# Bike Transport In 21Rs



## Fred (May 16, 2011)

I would like to transport 2 bicycles in the fold-up bunk area of our 21RS. Has anyone installed bicycle mounts on the floor for the bikes? I found Yakima BlockHead mounts, but it requires removing the front wheels of the bikes....not a big deal, but I would rather not remove the wheel. Any suggestions?


----------



## thefulminator (Aug 8, 2007)

We used to carry three bikes in that area in our 21RS. There are square tie downs on the floor in the front of that compartment called "footman's loops". I would take the pedals off the bikes, roll them in front wheel first and turn the wheel 90 degrees to the right so that it was up against the closet wall. I kept some pieces of foam to put between the bikes and between the bikes and walls and would tie them down with a couple ratchet straps. Worked really well and we never had a mark on the trailer walls.


----------



## Fred (May 16, 2011)

thefulminator said:


> We used to carry three bikes in that area in our 21RS. There are square tie downs on the floor in the front of that compartment called "footman's loops". I would take the pedals off the bikes, roll them in front wheel first and turn the wheel 90 degrees to the right so that it was up against the closet wall. I kept some pieces of foam to put between the bikes and between the bikes and walls and would tie them down with a couple ratchet straps. Worked really well and we never had a mark on the trailer walls.


Thanks! Because I put some indoor/outdoor carpeting there to keep things from sliding, I forgot about the footman loops!


----------



## Stumpy75 (Feb 26, 2014)

Restarting an old thread...

Where were those footman loops located?

Mine does not have any stock ones, so I have to add some. Seems like since they advertise the door as a bicycle door, they would have some method of securing a bike.


----------



## CaptFX4 (Jan 20, 2012)

I thought these loops were only in the 230RS & 280RS models since they have the full cargo door. Not the ones with bike door access only.


----------



## Stumpy75 (Feb 26, 2014)

I wasn't sure from the original post, and the answer to it... I'll be adding some, and getting some foam too. Just back from a trip, and had some problems figuring out how to secure a couple of bikes.

Anyone else do something different to mount the bikes?


----------



## kmsjs (Apr 14, 2008)

I have screwed some of these to the floor. Used to use them in my truck a long time ago.
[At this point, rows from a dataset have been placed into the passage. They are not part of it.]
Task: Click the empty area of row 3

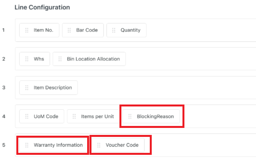Action: point(163,88)
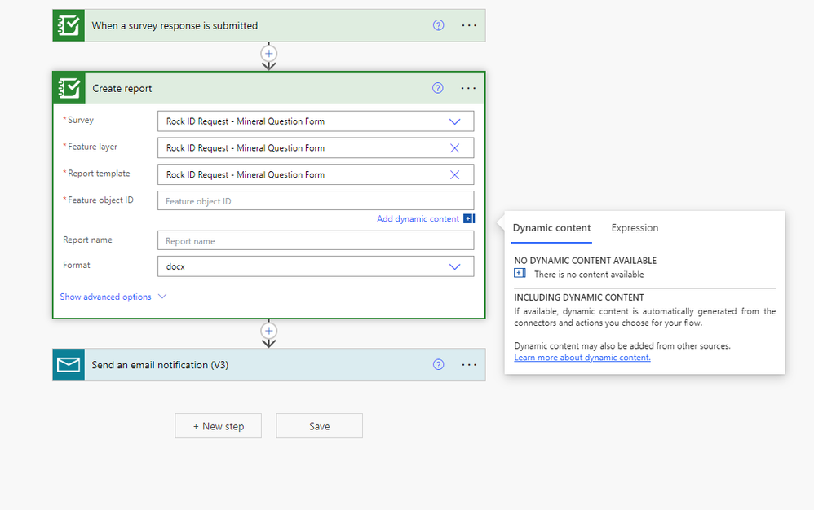The width and height of the screenshot is (814, 510).
Task: Open ellipsis menu on email notification step
Action: [469, 365]
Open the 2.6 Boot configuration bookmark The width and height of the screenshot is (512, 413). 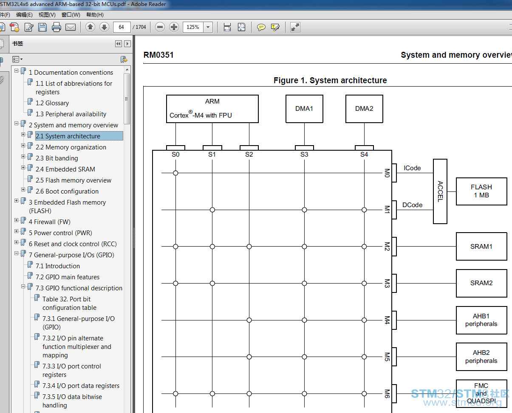67,191
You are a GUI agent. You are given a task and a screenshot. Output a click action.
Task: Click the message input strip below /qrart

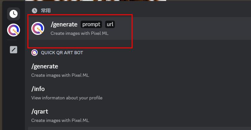click(139, 128)
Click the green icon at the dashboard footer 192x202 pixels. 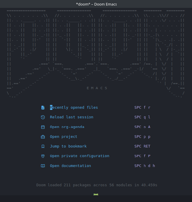click(96, 194)
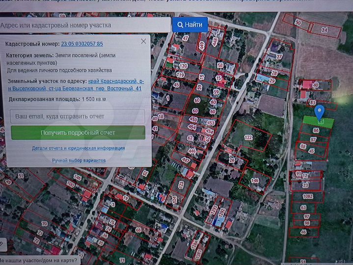Select the green highlighted parcel under the pin
Screen dimensions: 353x265
pos(318,121)
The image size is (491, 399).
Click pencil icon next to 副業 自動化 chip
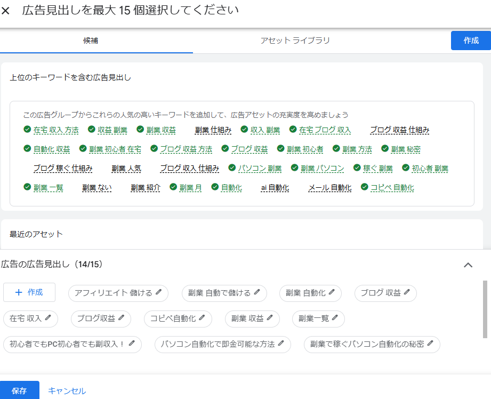click(x=332, y=292)
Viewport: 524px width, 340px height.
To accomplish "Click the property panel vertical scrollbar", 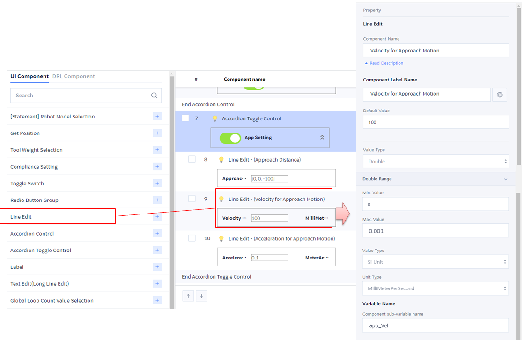I will [518, 94].
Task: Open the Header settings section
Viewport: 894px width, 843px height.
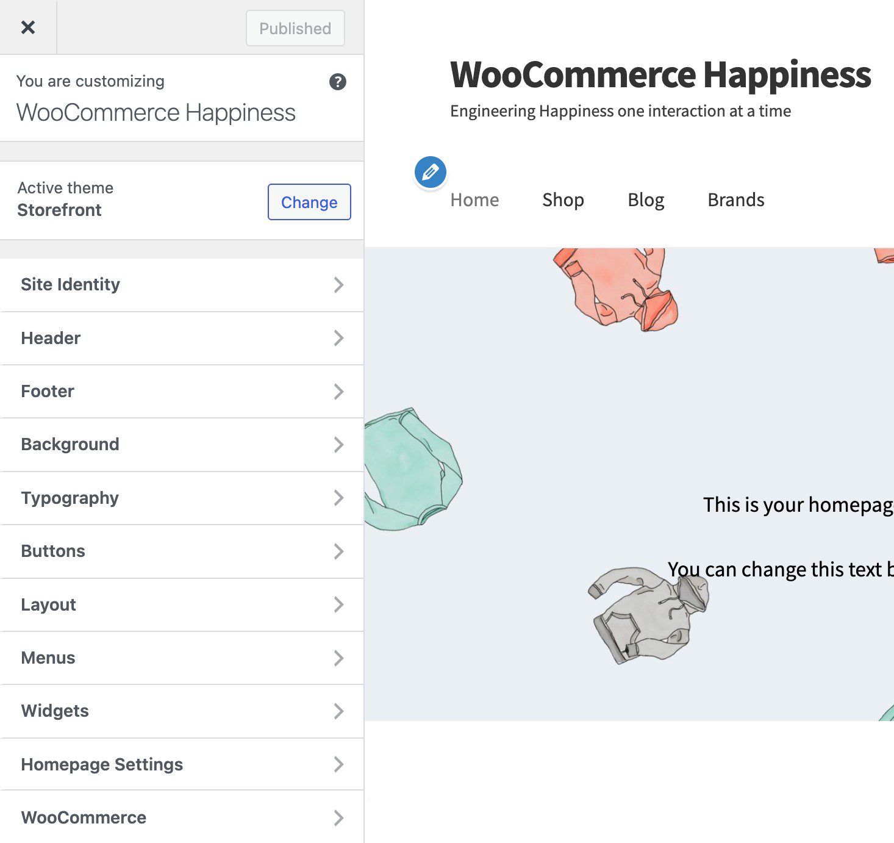Action: click(x=182, y=338)
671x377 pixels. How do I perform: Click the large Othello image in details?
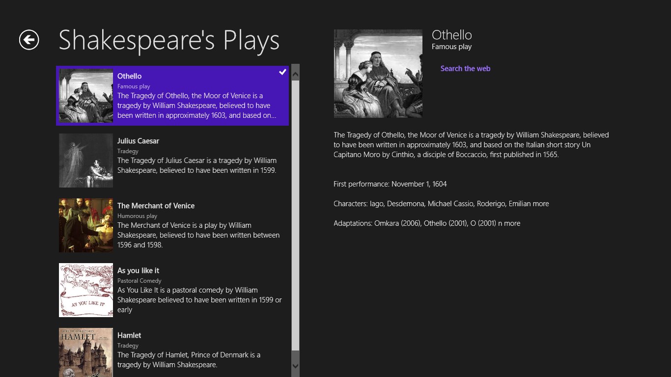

They work great and are cheap.
View attachment Bike mount.bmp


----------



## SLO Outbacker (Jan 30, 2009)

I mounted a couple of the bike mounts to a 2X6 that I mount the bikes to. I actually made it years ago for my pick-up, just trimmed the board to fit the Outback. I also slide another scrap of 2X6 along side the rear tire to keep the bike from rubbing the front wall. I wrap the two tires in a blanket and put between the bike to keep them apart. Everything rides well.


----------



## NickW (Oct 17, 2013)

We carry with us three bikes. Two mtn bikes and one road bike. I bought two fork mounts (means you need to take the front wheel off) for the mtn bikes. I load them first, back wheel in, front toward the access door. I then found some small dark color kitchen door handles and attached them to the floor and the underside of the folded up bottom bunk. I then bungee the back tires to these mounts. The road bike (with all wheels on) then slides in between the bathroom wall and the middle mtn bike. I use some foam between the wall and the road bike crank. I then bungee the bike to towel hooks that I installed beside the bathroom door. It takes some fine tuning to get the pedals lined up properly but once you figure out the system it works great. Bikes never move an inch.


----------